I lumi di Populonia

In cima a una collina che domina il mare sopra il Golfo di Baratti, nel Comune di Piombino in provincia di Livorno, si trova Populonia, un’antichissima e importantissima città etrusca, una delle dodici città-stato governate da un lucumone, chiamate Dodecapoli, che facevano parte dell’Etruria.

Populonia

Il glorioso passato di Populonia emerge in tutta la bellezza di questo piccolo centro unico al mondo, che sprigiona un fascino senza tempo grazie alla sua posizione, al suo splendido parco archeologico, ai palazzi e alle belle fortificazioni del XV secolo erette per volere dei Signori di Piombino. Qui, lungo la via principale, botteghe/Atelier di artisti e artigiani ci mostrano le loro creazioni. Perché Populonia è un luogo magico, dove la creatività si esprime in tutta la sua potenza. Ed è proprio in una di queste botteghe che Francesca ha dato vita ai suoi paralumi di lana, lampade dove l’antica tradizione dei filati incontra la luce e la trasforma, creando un’atmosfera unica e originale.

La Lana e La Luce

Due elementi che hanno sempre fatto parte della vita di Francesca, fin da bambina. A casa c’erano tante ceste di fili bellissimi e colorati che la nonna lavorava ogni giorno mentre le insegnava l’arte di lavorare a maglia. La sera, dalla finestra della sua cameretta, Francesca guardava per interminabili minuti la luce del faro del porto di Piombino, quel potente e lunghissimo fascio intermittente, speranza e gioia di ogni marinaio. E di Francesca, che con la mente navigava lontano.
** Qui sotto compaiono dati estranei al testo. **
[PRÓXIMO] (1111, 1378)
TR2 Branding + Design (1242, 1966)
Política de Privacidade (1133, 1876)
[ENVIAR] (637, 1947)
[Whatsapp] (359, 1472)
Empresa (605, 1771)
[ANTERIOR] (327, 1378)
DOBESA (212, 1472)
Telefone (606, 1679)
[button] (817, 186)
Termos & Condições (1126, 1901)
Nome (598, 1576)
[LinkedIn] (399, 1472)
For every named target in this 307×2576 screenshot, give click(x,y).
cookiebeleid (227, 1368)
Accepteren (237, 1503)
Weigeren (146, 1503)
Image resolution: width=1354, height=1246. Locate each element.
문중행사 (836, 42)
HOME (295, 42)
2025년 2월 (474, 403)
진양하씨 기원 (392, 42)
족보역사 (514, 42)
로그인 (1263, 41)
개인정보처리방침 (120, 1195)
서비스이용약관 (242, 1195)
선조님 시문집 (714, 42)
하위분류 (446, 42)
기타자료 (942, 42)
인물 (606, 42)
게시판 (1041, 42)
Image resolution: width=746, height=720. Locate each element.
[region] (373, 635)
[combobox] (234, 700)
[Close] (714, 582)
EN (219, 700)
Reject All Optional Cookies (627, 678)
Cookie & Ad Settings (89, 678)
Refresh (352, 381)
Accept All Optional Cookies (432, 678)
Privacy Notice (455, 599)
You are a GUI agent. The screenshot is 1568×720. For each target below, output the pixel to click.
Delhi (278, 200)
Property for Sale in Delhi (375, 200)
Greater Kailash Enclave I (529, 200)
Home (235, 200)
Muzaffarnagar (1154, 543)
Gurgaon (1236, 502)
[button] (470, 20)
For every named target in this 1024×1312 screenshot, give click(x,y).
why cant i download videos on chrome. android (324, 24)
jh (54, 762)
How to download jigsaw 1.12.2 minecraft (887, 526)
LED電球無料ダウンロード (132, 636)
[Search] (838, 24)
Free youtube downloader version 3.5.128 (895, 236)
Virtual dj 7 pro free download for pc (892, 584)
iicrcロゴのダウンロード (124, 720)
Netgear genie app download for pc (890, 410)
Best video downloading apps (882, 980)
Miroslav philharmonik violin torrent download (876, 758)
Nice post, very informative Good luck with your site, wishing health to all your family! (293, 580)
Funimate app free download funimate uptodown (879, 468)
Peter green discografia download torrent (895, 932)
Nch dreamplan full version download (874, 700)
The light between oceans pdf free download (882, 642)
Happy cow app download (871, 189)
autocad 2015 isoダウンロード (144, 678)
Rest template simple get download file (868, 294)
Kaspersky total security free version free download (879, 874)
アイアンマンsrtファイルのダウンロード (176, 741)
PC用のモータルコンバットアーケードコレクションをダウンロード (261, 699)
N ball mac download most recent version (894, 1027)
Un giorno non ebbe più voglia di lavorare i filati in modo tradizionale e con la lana iniziò a creare “gioielli”: collane, orecchini, anelli, segnalibri e portachiavi interamente fatti a mano con filati di lana, ciniglia e cotone insieme a perle di vetro, resina, legno e argentone. Ci racconta che l’ispirazione è arrivata mentre era seduta sulla porta del suo Atelier a Populonia, mentre sfogliava il bel volume “L’orafo etrusco” (Protagon Edotori), subito dopo esser tornata dall’ennesima visita al Museo Archeologico di Piombino: i gioielli delle dame etrusche le hanno da sempre rapito il cuore. E così li ha reinterpretati con il materiale per lei più prezioso dell’oro e delle pietre: la lana della nonna.

I Lumi di Lune di Lana

Una sera d’estate di tre anni fa. Francesca aveva appena chiuso il suo Atelier e prima di andare a letto si era fermata sul piazzale appena fuori le mura di Populonia a guardare il mare. Il maestrale che entrava da giorni nel Golfo di Baratti aveva reso l’aria cosi limpida che la luna e le stelle si specchiavano sul Tirreno proprio fino alla Corsica. Da lassù, come quando era bambina, fu subito rapita dai potenti bagliori della luce a intermittenza dei fari che circondano il “suo” mare. Quella sera si vedevano proprio tutti: Il faro di Baratti, di Rosignano, di Vada, di Livorno… E, come quando era bambina e restava ferma a guadare il faro di Piombino, la sua mente iniziò a navigare in sicurezza.
E fu in quel momento che le venne l’idea: unire le sue due grandi passioni, la luce dei fari e la lana colorata della nonna, in un’unica creazione. Così Populonia e il mare di Baratti furono ancora fonte di creatività. E nacquero i Lumi di Lune di Lana: paralumi di diverse forme, dimensioni e colori, con il telaio interamente rivestito di filati di lana, seta o cotone. Creazioni uniche, perché Francesca unisce i filati abbinando colori sempre diversi e in maniera molto originale e particolare. La luce filtra attraverso i fili e si trasforma magicamente. E con essa si trasforma anche l’ambiente che illumina. Da spenti, come i fari sul mare, sono belli e colorati e arredano ogni tipo di ambiente.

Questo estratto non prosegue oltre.